Every line below from the one containing "You are a computer-use agent." through the one containing "Instruction: Click the" must be transcribed exactly. Omit all lines outside that stretch.

◆ Given data
○ ○ ○

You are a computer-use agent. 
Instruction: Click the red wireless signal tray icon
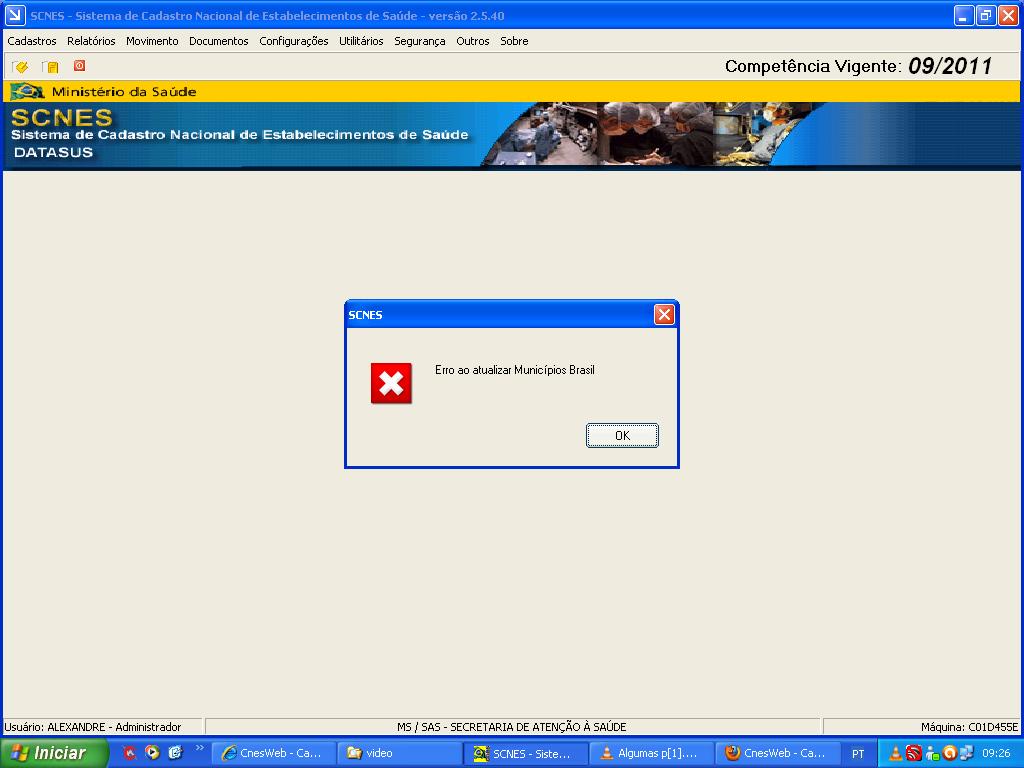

○ ○ ○

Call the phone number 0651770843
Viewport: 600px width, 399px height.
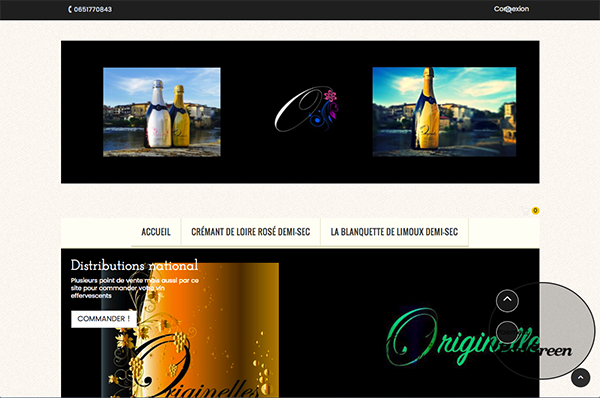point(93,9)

○ ○ ○

◆ Task response
You are a computer-use agent. 
Instruction: Click the red wireless signal tray icon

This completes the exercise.